> [Problem description] Reproduce the data starting at the line containing "You are a GUI" and ending at the end of the data, with "click action" changed to "tap action" and nothing else altered. Omit the pictures from your answer.

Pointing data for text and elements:
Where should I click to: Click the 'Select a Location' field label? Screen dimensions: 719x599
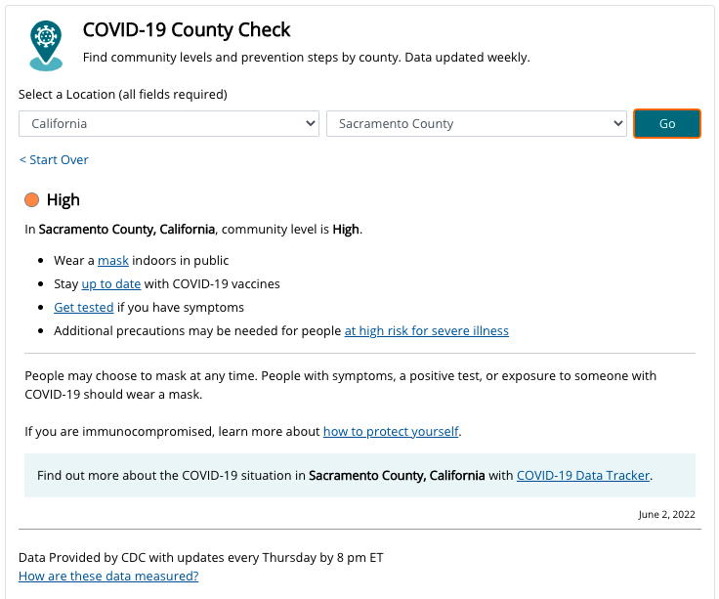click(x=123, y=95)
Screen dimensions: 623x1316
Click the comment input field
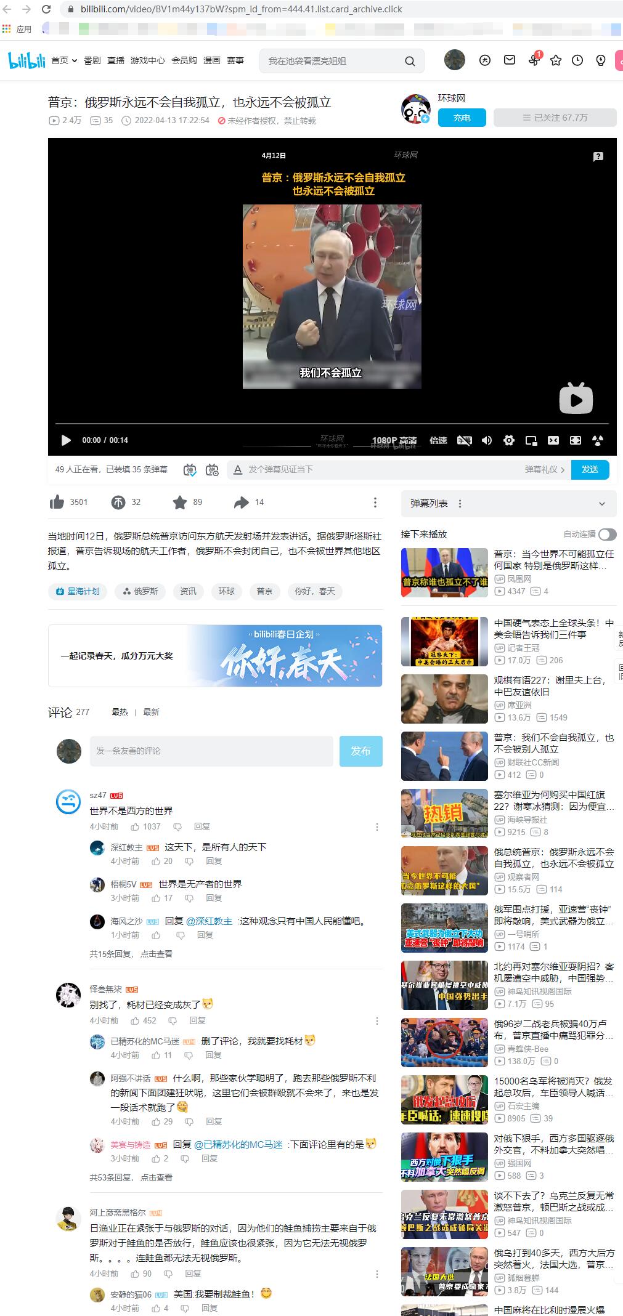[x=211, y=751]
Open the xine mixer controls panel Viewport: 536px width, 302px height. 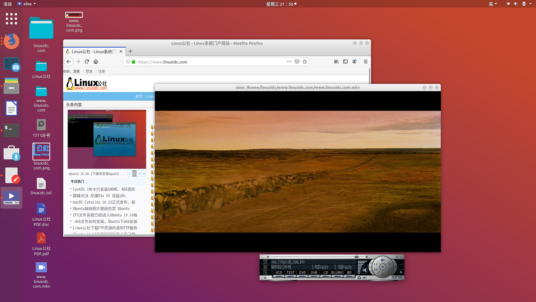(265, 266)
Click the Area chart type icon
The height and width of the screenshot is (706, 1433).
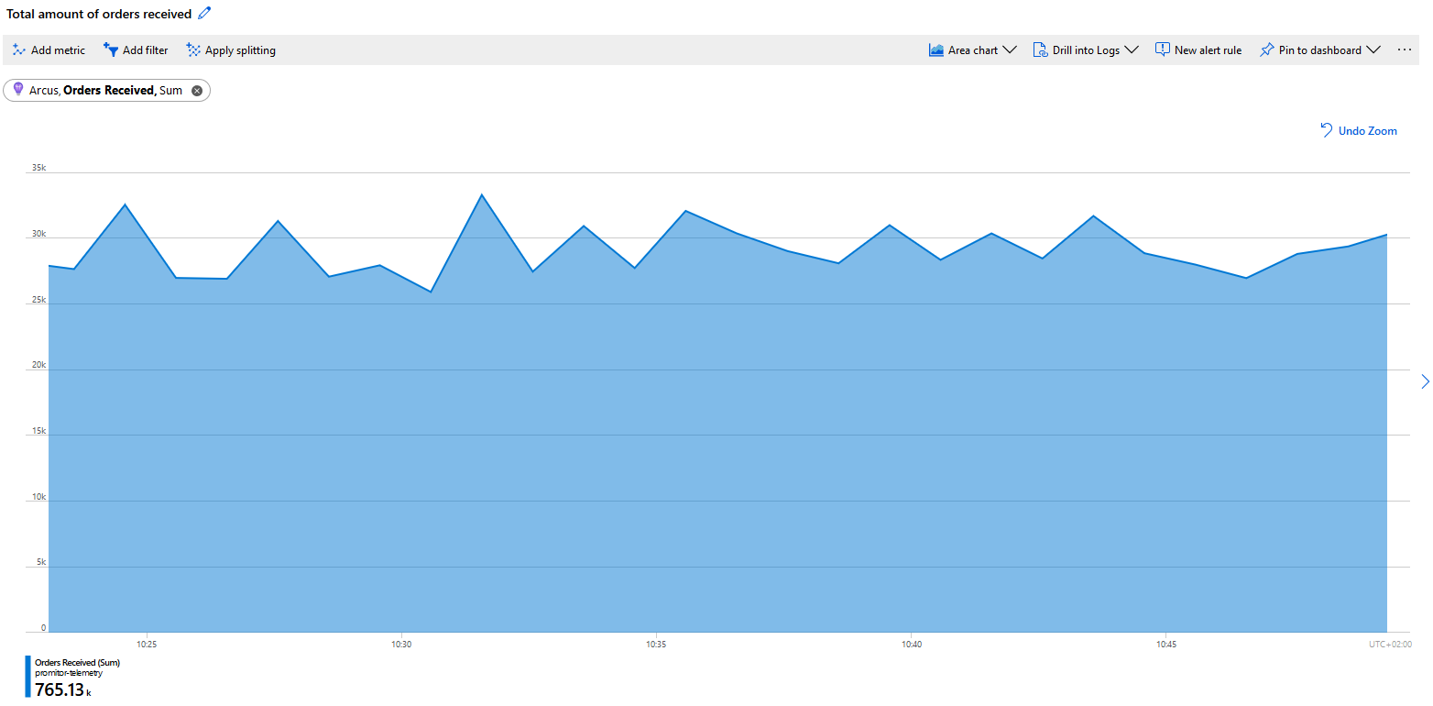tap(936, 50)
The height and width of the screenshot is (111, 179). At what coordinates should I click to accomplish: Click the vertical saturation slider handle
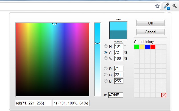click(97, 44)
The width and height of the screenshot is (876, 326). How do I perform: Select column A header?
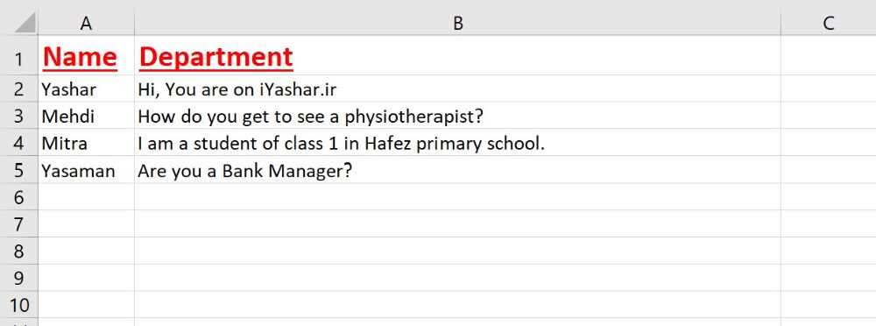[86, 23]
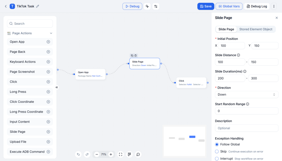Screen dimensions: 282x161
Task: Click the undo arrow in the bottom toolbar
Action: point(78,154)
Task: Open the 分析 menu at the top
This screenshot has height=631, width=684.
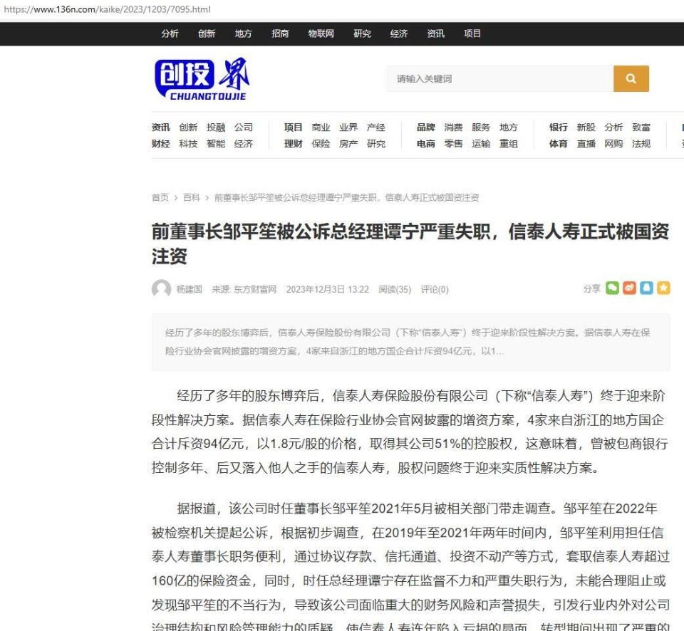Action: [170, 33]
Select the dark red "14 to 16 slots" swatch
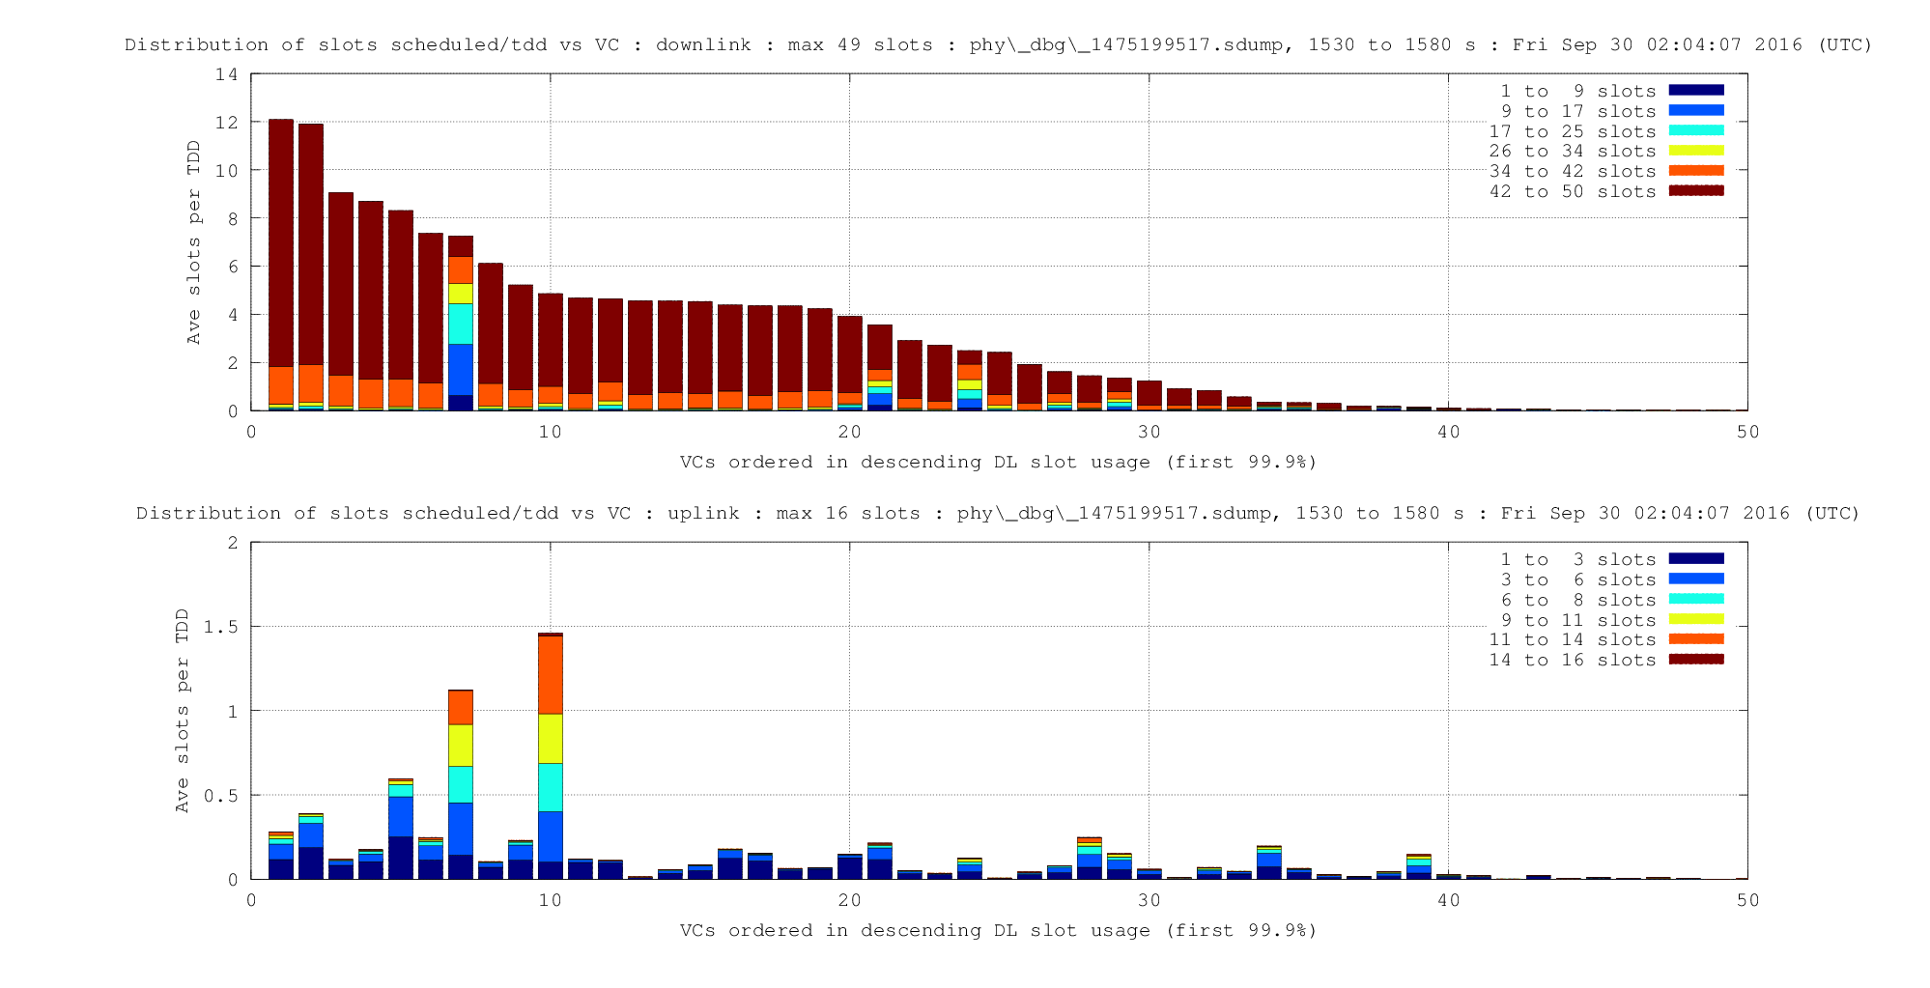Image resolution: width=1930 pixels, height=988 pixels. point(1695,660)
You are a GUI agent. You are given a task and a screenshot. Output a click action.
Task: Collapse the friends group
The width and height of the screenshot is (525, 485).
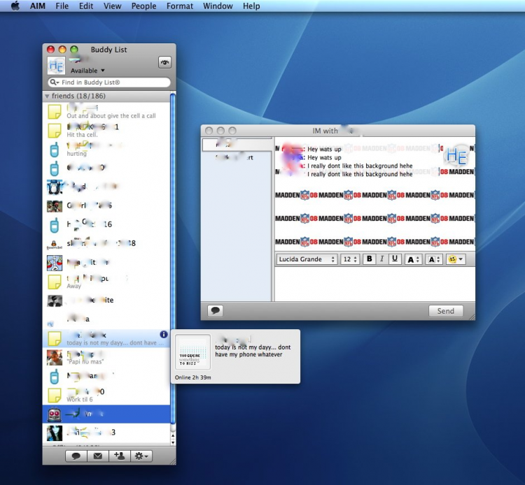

> [Task output]
You are a GUI agent. You are given a task and a screenshot. Output a tap action.
Task: Collapse the friends group
The width and height of the screenshot is (525, 485).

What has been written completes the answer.